#### [WHAT YOU NEED TO DO]
Write out every entry word for word.

#### [TASK INPUT]
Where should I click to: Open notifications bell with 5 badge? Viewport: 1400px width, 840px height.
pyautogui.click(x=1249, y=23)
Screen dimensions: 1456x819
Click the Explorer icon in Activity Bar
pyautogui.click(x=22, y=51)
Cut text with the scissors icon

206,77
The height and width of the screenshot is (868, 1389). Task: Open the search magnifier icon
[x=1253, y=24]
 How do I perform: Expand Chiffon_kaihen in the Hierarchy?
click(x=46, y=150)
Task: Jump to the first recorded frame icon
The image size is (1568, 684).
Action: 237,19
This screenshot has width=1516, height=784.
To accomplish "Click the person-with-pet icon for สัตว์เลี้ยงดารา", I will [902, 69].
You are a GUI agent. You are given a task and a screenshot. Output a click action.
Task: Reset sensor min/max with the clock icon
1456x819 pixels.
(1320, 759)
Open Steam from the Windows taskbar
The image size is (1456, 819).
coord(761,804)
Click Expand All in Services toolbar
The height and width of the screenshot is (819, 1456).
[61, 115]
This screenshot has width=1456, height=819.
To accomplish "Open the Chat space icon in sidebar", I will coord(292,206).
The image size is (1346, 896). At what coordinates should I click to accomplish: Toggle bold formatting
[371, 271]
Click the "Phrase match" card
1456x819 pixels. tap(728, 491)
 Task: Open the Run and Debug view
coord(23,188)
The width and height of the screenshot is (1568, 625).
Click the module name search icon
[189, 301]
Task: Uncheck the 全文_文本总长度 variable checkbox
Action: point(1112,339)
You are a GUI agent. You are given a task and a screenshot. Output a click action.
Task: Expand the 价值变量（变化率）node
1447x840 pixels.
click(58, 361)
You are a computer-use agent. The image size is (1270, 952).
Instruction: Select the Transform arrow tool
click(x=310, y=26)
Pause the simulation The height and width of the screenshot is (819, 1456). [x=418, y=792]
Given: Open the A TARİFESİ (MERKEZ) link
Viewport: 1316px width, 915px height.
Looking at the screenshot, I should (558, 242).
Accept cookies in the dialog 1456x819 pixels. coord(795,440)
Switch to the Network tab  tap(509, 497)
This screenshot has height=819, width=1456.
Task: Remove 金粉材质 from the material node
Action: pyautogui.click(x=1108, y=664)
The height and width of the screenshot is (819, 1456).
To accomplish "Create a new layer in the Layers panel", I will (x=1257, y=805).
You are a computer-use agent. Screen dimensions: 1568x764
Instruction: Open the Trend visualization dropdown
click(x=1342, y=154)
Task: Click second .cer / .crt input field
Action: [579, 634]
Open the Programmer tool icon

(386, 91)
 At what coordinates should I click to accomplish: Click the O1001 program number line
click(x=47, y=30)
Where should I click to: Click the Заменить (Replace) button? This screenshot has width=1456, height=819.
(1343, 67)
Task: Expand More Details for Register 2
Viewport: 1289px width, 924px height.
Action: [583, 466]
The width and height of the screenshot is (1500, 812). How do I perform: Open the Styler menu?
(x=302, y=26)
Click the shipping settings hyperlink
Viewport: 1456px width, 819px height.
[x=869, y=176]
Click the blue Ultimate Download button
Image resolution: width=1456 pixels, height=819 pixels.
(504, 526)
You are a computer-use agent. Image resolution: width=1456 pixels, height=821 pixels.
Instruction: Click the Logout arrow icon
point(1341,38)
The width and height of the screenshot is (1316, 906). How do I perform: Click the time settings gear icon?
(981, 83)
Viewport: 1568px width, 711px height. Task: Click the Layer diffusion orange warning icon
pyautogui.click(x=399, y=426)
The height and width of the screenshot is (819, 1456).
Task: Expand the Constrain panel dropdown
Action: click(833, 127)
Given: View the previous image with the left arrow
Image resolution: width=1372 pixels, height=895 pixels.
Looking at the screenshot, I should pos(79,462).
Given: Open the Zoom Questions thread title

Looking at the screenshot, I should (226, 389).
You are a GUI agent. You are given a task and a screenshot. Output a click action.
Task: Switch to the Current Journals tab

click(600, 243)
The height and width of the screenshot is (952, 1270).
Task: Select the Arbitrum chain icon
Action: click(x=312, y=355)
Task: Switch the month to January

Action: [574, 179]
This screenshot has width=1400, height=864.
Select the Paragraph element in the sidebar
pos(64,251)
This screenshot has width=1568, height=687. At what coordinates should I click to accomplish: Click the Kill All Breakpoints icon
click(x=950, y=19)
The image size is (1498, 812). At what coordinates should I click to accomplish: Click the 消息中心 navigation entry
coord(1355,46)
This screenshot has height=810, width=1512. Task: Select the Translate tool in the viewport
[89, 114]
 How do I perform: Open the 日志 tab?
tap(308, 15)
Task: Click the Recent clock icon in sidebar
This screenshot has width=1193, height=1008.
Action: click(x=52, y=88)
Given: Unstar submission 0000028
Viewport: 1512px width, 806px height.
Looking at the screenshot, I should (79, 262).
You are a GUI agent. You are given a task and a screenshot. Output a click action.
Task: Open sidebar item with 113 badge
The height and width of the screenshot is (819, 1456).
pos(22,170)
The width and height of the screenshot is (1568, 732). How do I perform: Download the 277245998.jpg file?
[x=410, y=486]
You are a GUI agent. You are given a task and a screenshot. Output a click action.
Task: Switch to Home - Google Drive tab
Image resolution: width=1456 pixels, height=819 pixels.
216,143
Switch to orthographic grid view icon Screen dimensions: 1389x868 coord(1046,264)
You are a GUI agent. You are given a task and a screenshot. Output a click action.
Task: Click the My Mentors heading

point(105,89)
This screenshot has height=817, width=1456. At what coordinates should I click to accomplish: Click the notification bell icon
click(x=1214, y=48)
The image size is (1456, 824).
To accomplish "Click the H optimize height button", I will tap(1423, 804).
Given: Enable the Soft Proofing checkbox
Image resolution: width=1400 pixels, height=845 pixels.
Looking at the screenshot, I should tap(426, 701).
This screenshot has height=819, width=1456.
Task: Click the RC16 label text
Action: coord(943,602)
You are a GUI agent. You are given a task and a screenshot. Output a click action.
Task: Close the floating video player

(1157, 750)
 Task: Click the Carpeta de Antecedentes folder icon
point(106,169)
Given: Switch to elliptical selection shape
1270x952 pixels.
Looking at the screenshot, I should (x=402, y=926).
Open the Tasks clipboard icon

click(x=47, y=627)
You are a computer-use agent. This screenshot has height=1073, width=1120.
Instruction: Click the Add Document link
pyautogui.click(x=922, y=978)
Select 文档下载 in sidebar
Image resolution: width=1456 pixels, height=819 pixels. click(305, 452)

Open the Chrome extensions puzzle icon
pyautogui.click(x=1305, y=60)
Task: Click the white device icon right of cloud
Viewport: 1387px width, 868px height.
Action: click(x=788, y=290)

#### [SOLUTION TO THIS EXERCISE]
Where should I click to: Open notifications bell with 5 badge? Viewport: 1400px width, 840px height.
pyautogui.click(x=1249, y=23)
Screen dimensions: 1456x819
Click the Explorer icon in Activity Bar
pyautogui.click(x=22, y=51)
Cut text with the scissors icon

206,77
The height and width of the screenshot is (868, 1389). Task: Open the search magnifier icon
[x=1253, y=24]
 How do I perform: Expand Chiffon_kaihen in the Hierarchy?
click(x=46, y=150)
Task: Jump to the first recorded frame icon
The image size is (1568, 684).
Action: 237,19
This screenshot has width=1516, height=784.
To accomplish "Click the person-with-pet icon for สัตว์เลี้ยงดารา", I will [902, 69].
You are a GUI agent. You are given a task and a screenshot. Output a click action.
Task: Reset sensor min/max with the clock icon
1456x819 pixels.
(1320, 759)
Open Steam from the Windows taskbar
The image size is (1456, 819).
coord(761,804)
Click Expand All in Services toolbar
The height and width of the screenshot is (819, 1456).
[61, 115]
This screenshot has width=1456, height=819.
To accomplish "Open the Chat space icon in sidebar", I will coord(292,206).
The image size is (1346, 896). At what coordinates should I click to accomplish: Toggle bold formatting
[371, 271]
Click the "Phrase match" card
1456x819 pixels. tap(728, 491)
 Task: Open the Run and Debug view
coord(23,188)
The width and height of the screenshot is (1568, 625).
Click the module name search icon
[189, 301]
Task: Uncheck the 全文_文本总长度 variable checkbox
Action: point(1112,339)
You are a GUI agent. You are given a task and a screenshot. Output a click action.
Task: Expand the 价值变量（变化率）node
1447x840 pixels.
click(58, 361)
You are a computer-use agent. The image size is (1270, 952).
Instruction: Select the Transform arrow tool
click(x=310, y=26)
Pause the simulation The height and width of the screenshot is (819, 1456). [x=418, y=792]
Given: Open the A TARİFESİ (MERKEZ) link
Viewport: 1316px width, 915px height.
Looking at the screenshot, I should (558, 242).
Accept cookies in the dialog 1456x819 pixels. coord(795,440)
Switch to the Network tab  tap(509, 497)
This screenshot has height=819, width=1456.
Task: Remove 金粉材质 from the material node
Action: pyautogui.click(x=1108, y=664)
The height and width of the screenshot is (819, 1456).
To accomplish "Create a new layer in the Layers panel", I will (x=1257, y=805).
You are a computer-use agent. Screen dimensions: 1568x764
Instruction: Open the Trend visualization dropdown
click(x=1342, y=154)
Task: Click second .cer / .crt input field
Action: [579, 634]
Open the Programmer tool icon

(386, 91)
 At what coordinates should I click to accomplish: Click the O1001 program number line
click(x=47, y=30)
Where should I click to: Click the Заменить (Replace) button? This screenshot has width=1456, height=819.
(1343, 67)
Task: Expand More Details for Register 2
Viewport: 1289px width, 924px height.
Action: [583, 466]
The width and height of the screenshot is (1500, 812). How do I perform: Open the Styler menu?
(x=302, y=26)
Click the shipping settings hyperlink
Viewport: 1456px width, 819px height.
[x=869, y=176]
Click the blue Ultimate Download button
Image resolution: width=1456 pixels, height=819 pixels.
(504, 526)
You are a computer-use agent. Image resolution: width=1456 pixels, height=821 pixels.
Instruction: Click the Logout arrow icon
point(1341,38)
The width and height of the screenshot is (1316, 906). How do I perform: Click the time settings gear icon?
(981, 83)
Viewport: 1568px width, 711px height. Task: Click the Layer diffusion orange warning icon
pyautogui.click(x=399, y=426)
The height and width of the screenshot is (819, 1456).
Task: Expand the Constrain panel dropdown
Action: click(833, 127)
Given: View the previous image with the left arrow
Image resolution: width=1372 pixels, height=895 pixels.
Looking at the screenshot, I should pos(79,462).
Given: Open the Zoom Questions thread title

Looking at the screenshot, I should (226, 389).
You are a GUI agent. You are given a task and a screenshot. Output a click action.
Task: Switch to the Current Journals tab

click(600, 243)
The height and width of the screenshot is (952, 1270).
Task: Select the Arbitrum chain icon
Action: click(x=312, y=355)
Task: Switch the month to January

Action: [574, 179]
This screenshot has width=1400, height=864.
Select the Paragraph element in the sidebar
pos(64,251)
This screenshot has width=1568, height=687. At what coordinates should I click to accomplish: Click the Kill All Breakpoints icon
click(x=950, y=19)
The image size is (1498, 812). At what coordinates should I click to accomplish: Click the 消息中心 navigation entry
coord(1355,46)
This screenshot has height=810, width=1512. Task: Select the Translate tool in the viewport
[89, 114]
 How do I perform: Open the 日志 tab?
tap(308, 15)
Task: Click the Recent clock icon in sidebar
This screenshot has width=1193, height=1008.
Action: click(x=52, y=88)
Given: Unstar submission 0000028
Viewport: 1512px width, 806px height.
Looking at the screenshot, I should (79, 262).
You are a GUI agent. You are given a task and a screenshot. Output a click action.
Task: Open sidebar item with 113 badge
The height and width of the screenshot is (819, 1456).
pos(22,170)
The width and height of the screenshot is (1568, 732). How do I perform: Download the 277245998.jpg file?
[x=410, y=486]
You are a GUI agent. You are given a task and a screenshot. Output a click action.
Task: Switch to Home - Google Drive tab
Image resolution: width=1456 pixels, height=819 pixels.
216,143
Switch to orthographic grid view icon Screen dimensions: 1389x868 coord(1046,264)
You are a GUI agent. You are given a task and a screenshot. Output a click action.
Task: Click the My Mentors heading

point(105,89)
This screenshot has height=817, width=1456. At what coordinates should I click to accomplish: Click the notification bell icon
click(x=1214, y=48)
The image size is (1456, 824).
To accomplish "Click the H optimize height button", I will tap(1423, 804).
Given: Enable the Soft Proofing checkbox
Image resolution: width=1400 pixels, height=845 pixels.
Looking at the screenshot, I should tap(426, 701).
This screenshot has height=819, width=1456.
Task: Click the RC16 label text
Action: coord(943,602)
You are a GUI agent. You are given a task and a screenshot. Output a click action.
Task: Close the floating video player

(1157, 750)
 Task: Click the Carpeta de Antecedentes folder icon
point(106,169)
Given: Switch to elliptical selection shape
1270x952 pixels.
Looking at the screenshot, I should (x=402, y=926).
Open the Tasks clipboard icon

click(x=47, y=627)
You are a computer-use agent. This screenshot has height=1073, width=1120.
Instruction: Click the Add Document link
pyautogui.click(x=922, y=978)
Select 文档下载 in sidebar
Image resolution: width=1456 pixels, height=819 pixels. click(305, 452)

Open the Chrome extensions puzzle icon
pyautogui.click(x=1305, y=60)
Task: Click the white device icon right of cloud
Viewport: 1387px width, 868px height.
Action: click(x=788, y=290)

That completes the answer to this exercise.